La RFEF, dentro de la ronda que ha iniciado para detallar el nuevo modelo de competición a todos los clubes, ha mantenido hoy varios encuentros con los clubes de Segunda Femenina, con el objeto de acercar las bases del mismo y buscar el máximo consenso.

“Estamos abiertos a todo, siempre y cuando se cumplan los objetivos de este nuevo modelo”, ha indicado el secretario general de la RFEF, Andreu Camps, encargado de avanzar las líneas generales de esta apuesta para consolidar y potenciar el fútbol femenino.

Metas

Entre los objetivos básicos de esta competición está el impulsar las selecciones nacionales para conseguir el máximo nivel; fomentar el fútbol base para doblar las licencias en 6 años consiguiendo que sea el deporte practicado por la mayoría de las chicas (actualmente es el baloncesto femenino, con 118.000 licencias, seguido del golf con 78.000); ayudar a los clubes que apuesten por el fútbol femenino y contribuir a la profesionalización del fútbol femenino.

Camps ha recordado a los clubes que este es un “proyecto abierto” en el que se invita a sumar a clubes, CSD, jugadoras y patrocinadores. Se trata de un modelo que pretende crear mecanismos solidarios con el fútbol modesto y de base, a nivel estatal y autonómico. Además, se busca el equilibrio económico financiero de los clubes que participan, en aras a conseguir la autosuficiencia de la competición.

Repercusión

Al mismo tiempo, se pretende la proyección deportiva de las futbolistas con mínimos básicos (salario) y además se establecerán mecanismos de ayuda a los clubes para que puedan mantenerse en este modelo. Para llegar a este nuevo modelo se han estudiado todas las competiciones deportivas que existen en el mundo, dentro de nuestro mismo contexto de calidad deportiva (Estados Unidos, Inglaterra, Australia, etc…). Es un modelo voluntario, no se impone y es el máximo nivel competitivo, dando acceso a las competiciones internacionales.

Nuevas categorías

Las dos Divisiones (Élite y Promesas) tendrán órganos conjuntos de gestión, es decir, son la misma unidad organizativa, a la hora de distribuir recursos. En la primera habrá de 8 a 16 equipos y será un único grupo de ámbito estatal y fase estatal. En la División Promesas (de 8 a 32 equipos) habrá una primera fase por proximidad y una segunda con dos grupos, de ascenso y de descenso. Se establecerá un modelo liguilla entre los clasificados de la primera fase en cada uno de los grupos de igual número.

Inscripciones

En cuanto a los criterios de inscripción, serán de acuerdo a la clasificación deportiva 18/19. Existe una casuística que se aplicará si existen más solicitudes que equipos previstos, actualmente en análisis junto a los clubes.
Todos los equipos deben tener una serie de requisitos para participar: licencia RFEF, firmar el contrato, contar con una infraestructura mínima etc..

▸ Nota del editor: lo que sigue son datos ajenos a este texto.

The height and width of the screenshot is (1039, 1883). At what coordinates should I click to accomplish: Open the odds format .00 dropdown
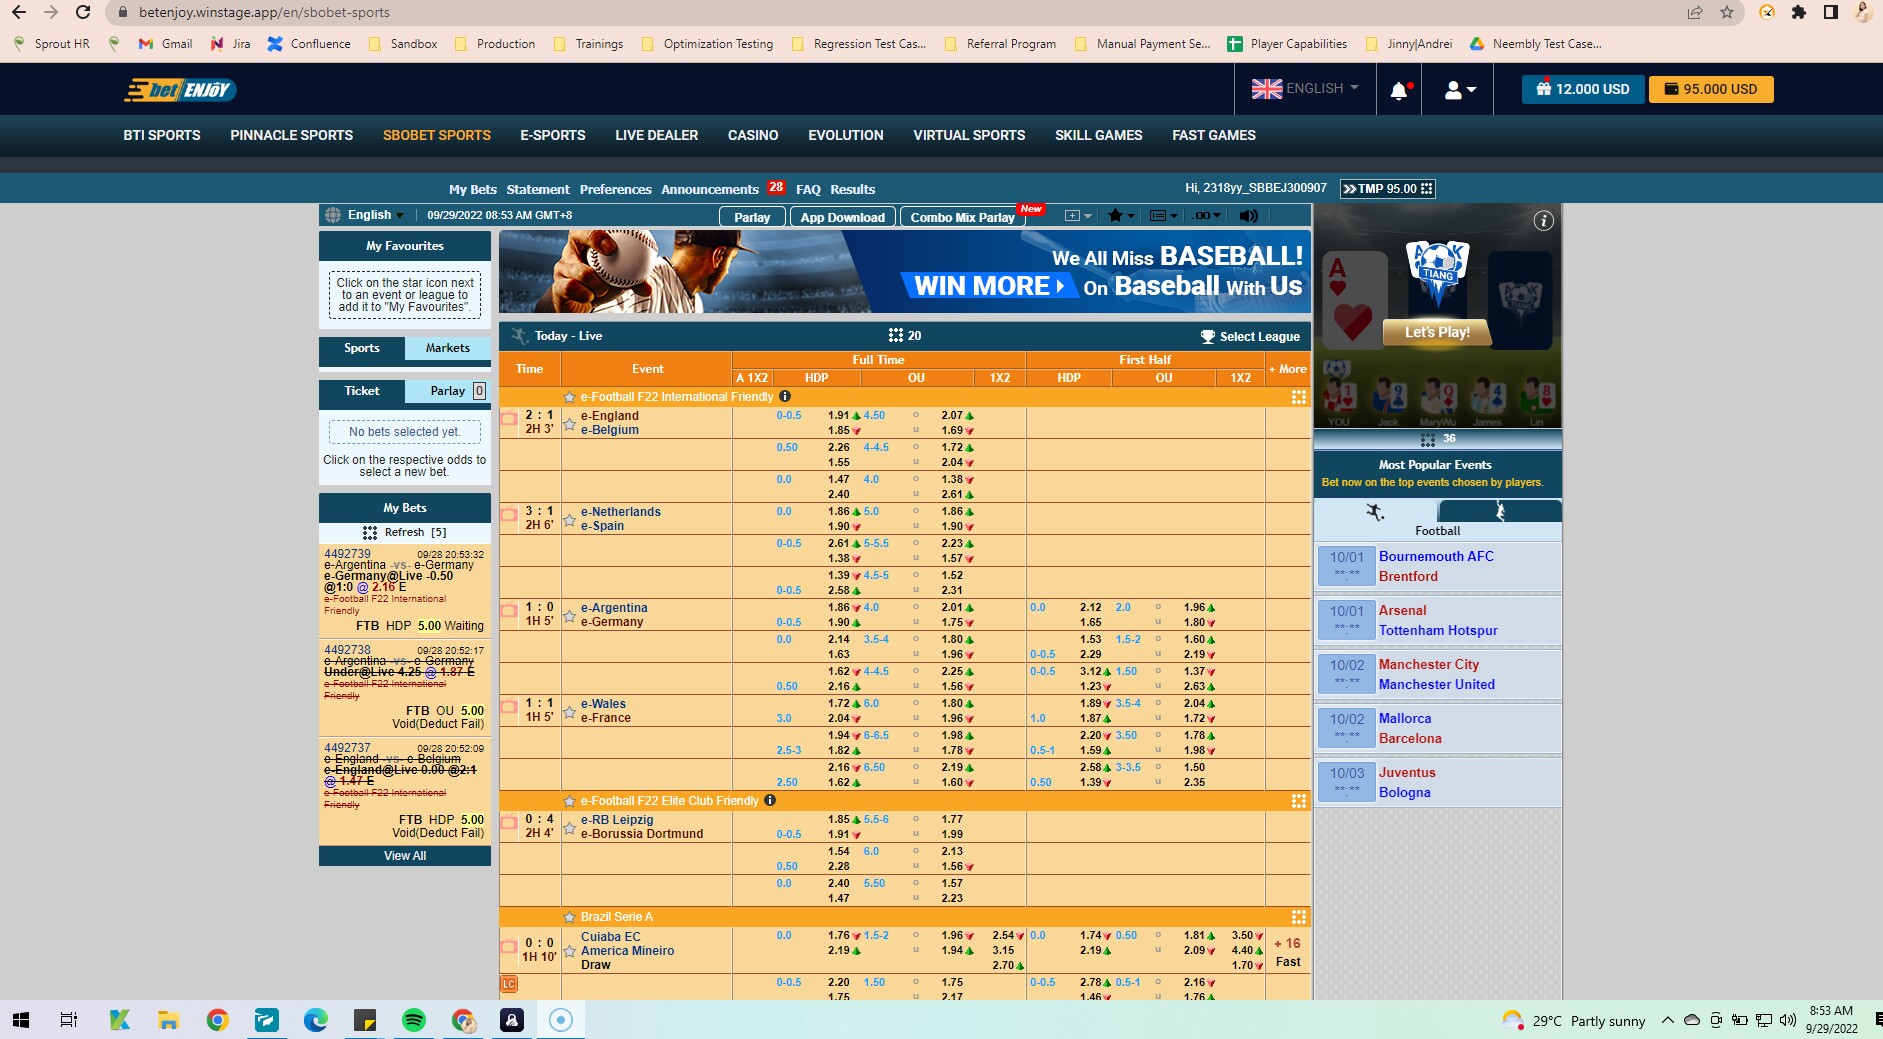[x=1204, y=215]
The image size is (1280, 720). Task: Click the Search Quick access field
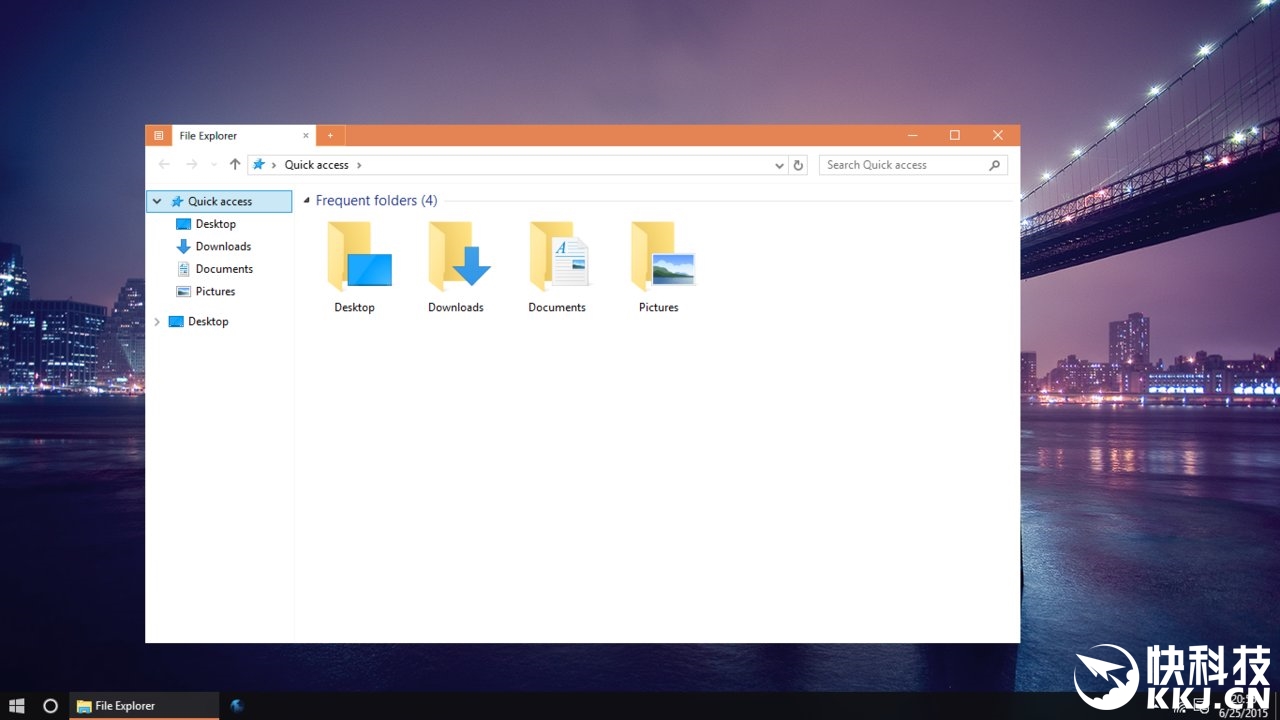click(x=903, y=165)
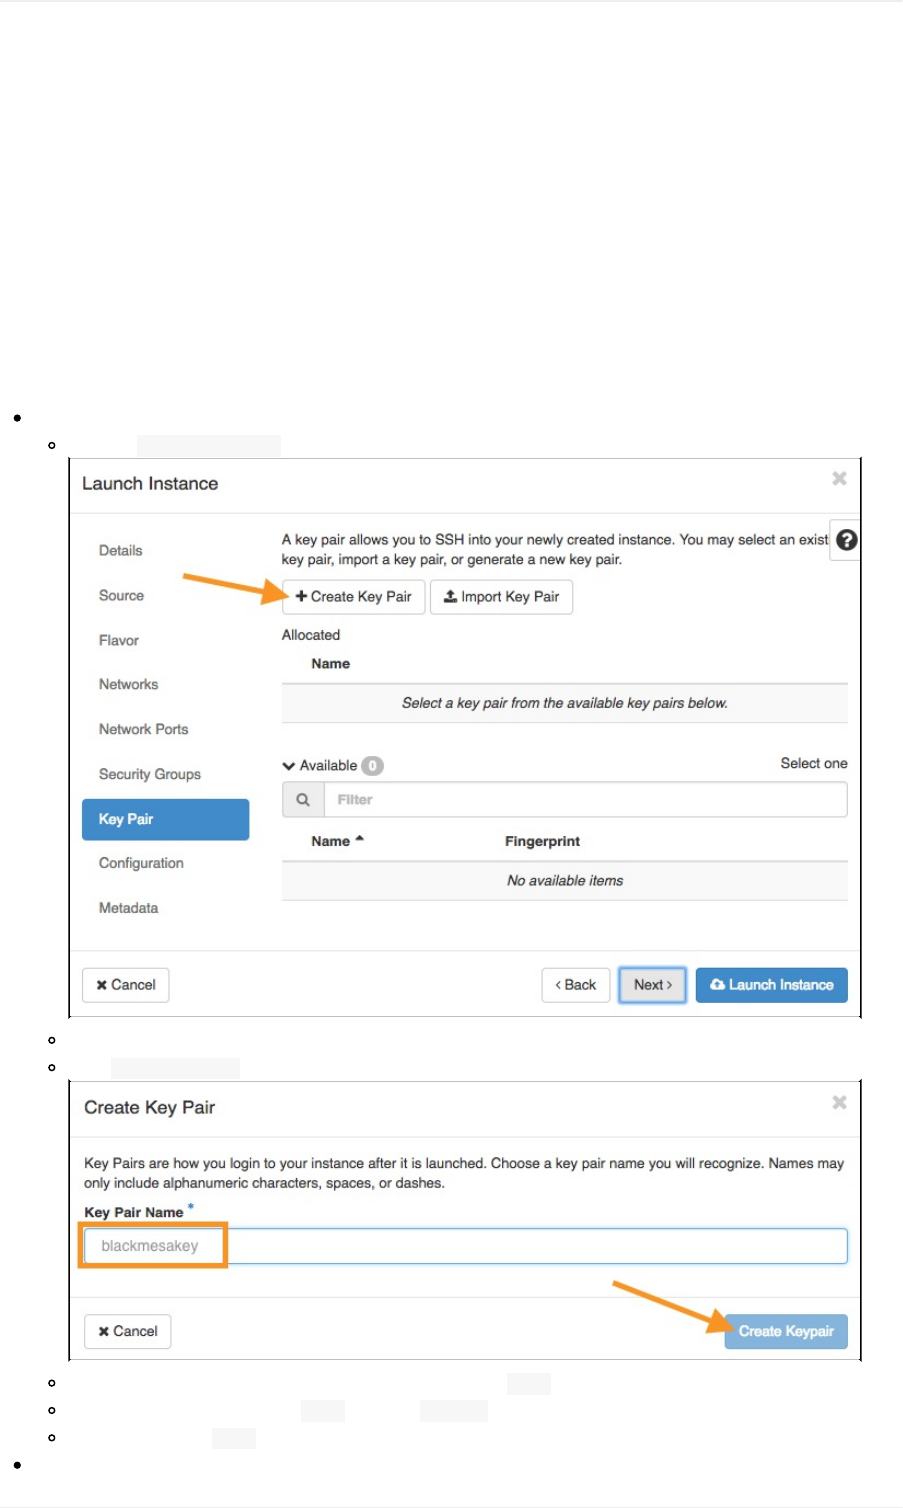Viewport: 903px width, 1508px height.
Task: Select the Configuration tab
Action: (x=141, y=864)

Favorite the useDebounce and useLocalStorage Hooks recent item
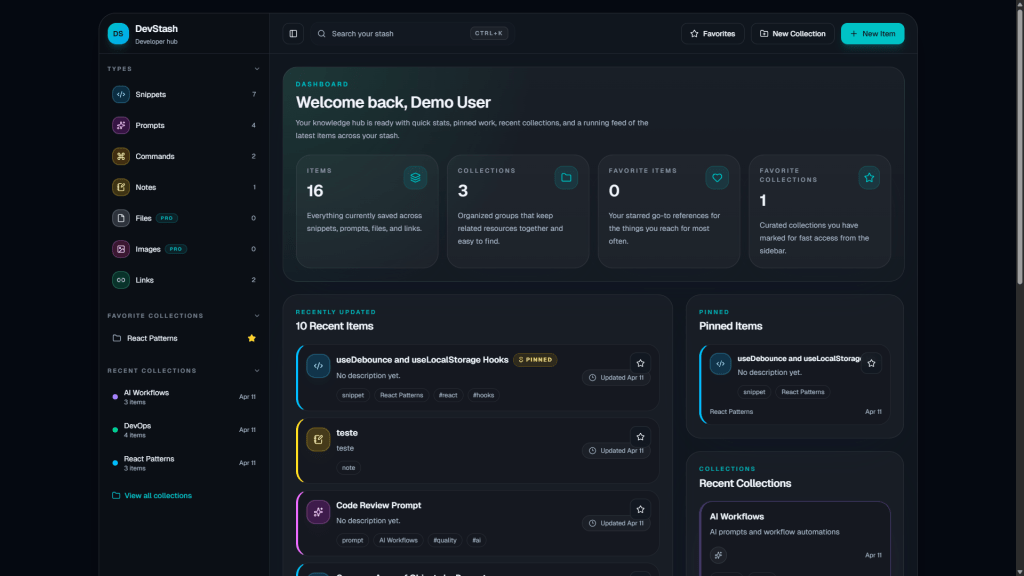pos(640,364)
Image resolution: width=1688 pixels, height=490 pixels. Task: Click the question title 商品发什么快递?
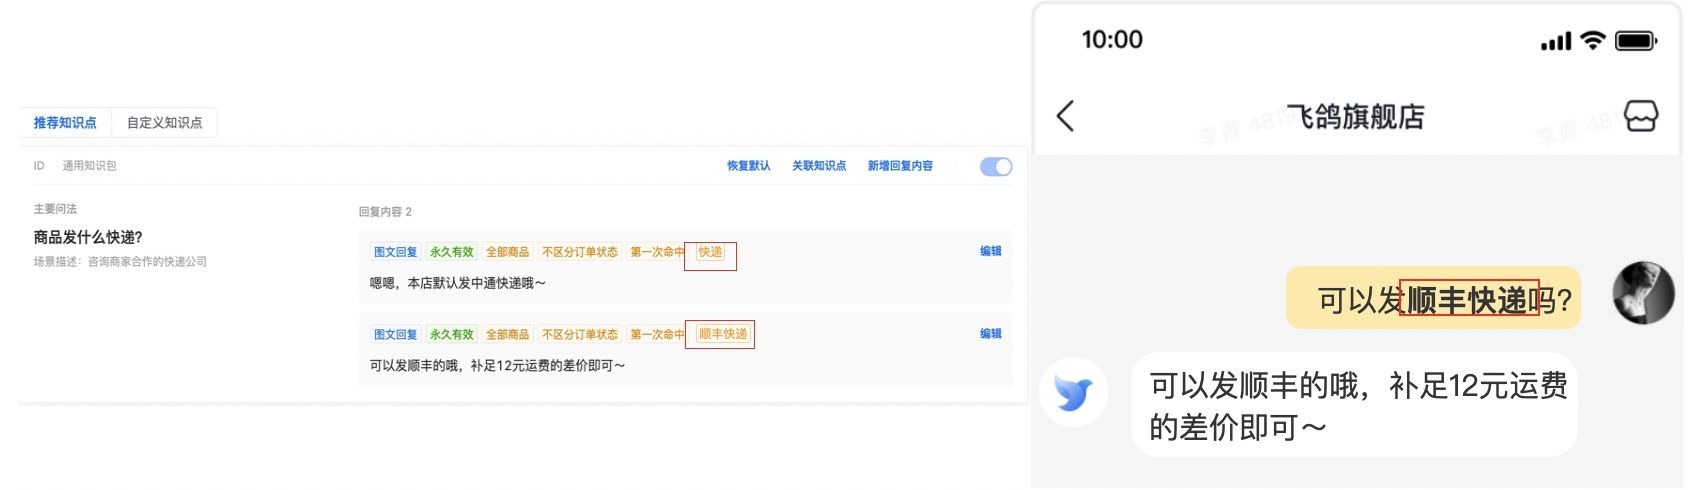(x=88, y=237)
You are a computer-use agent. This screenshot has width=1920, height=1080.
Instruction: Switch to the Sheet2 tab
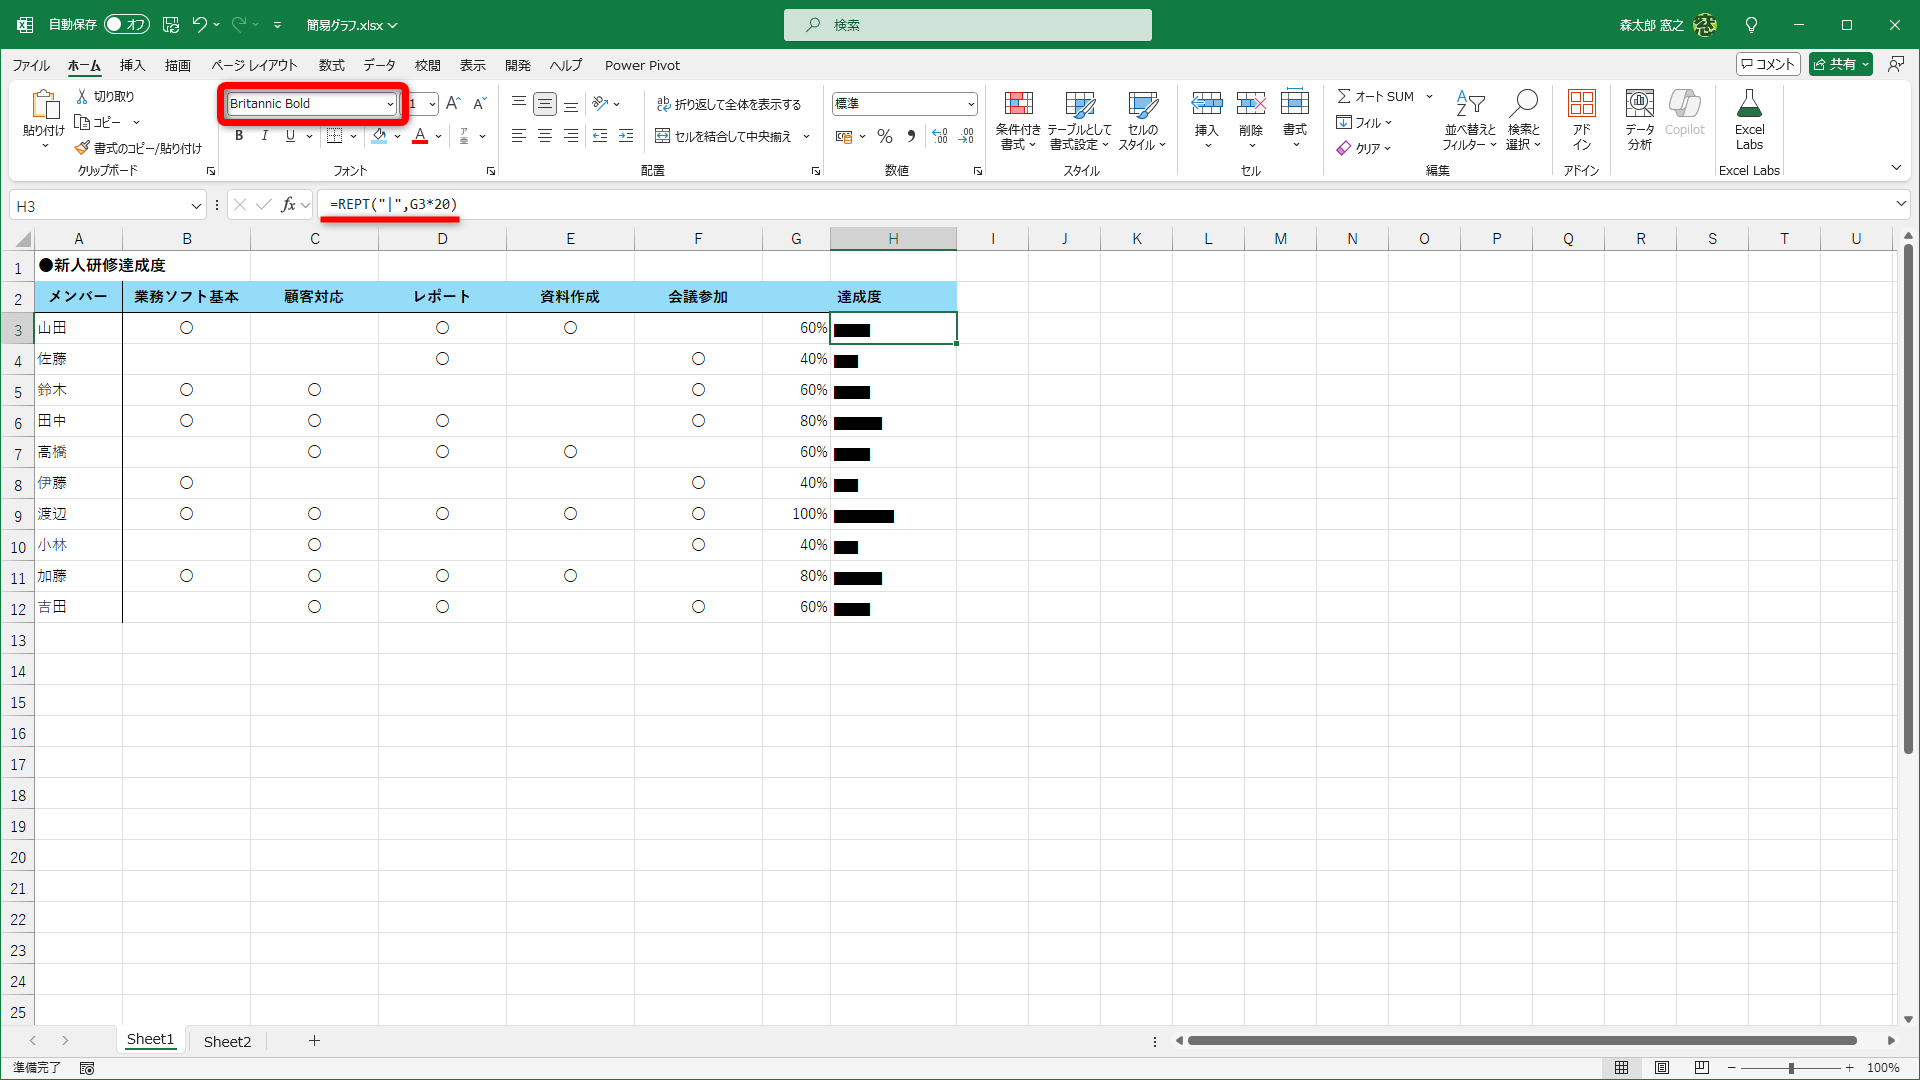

Al mismo tiempo, se establecen unas condiciones laborales mínimas para las jugadoras. Además, existirá el Fondo de Garantía Salarial y Ayudas Sociales, como por ejemplo para la maternidad, donde la RFEF también podrá pagar parte del sueldo.

A los clubes de Segunda División se les ha detallado la importancia de considerar que los ingresos que provengan de la División de Élite también fluirán a la División Promesas, al considerar que este es un modelo único y, además, se les apoyará para conseguir alcanzar estos objetivos y que durante un período de transitoriedad, puedan llegar a cumplir todos los requisitos exigidos.

Estos encuentros continuarán con todos los actores implicados, con el fin de lograr la máxima transparencia y consenso en el diseño del futuro del fútbol español. La organización de la competición es competencia de la RFEF, responsable de fijar las reglas de la misma y con la titularidad exclusiva de la comercialización de la competición.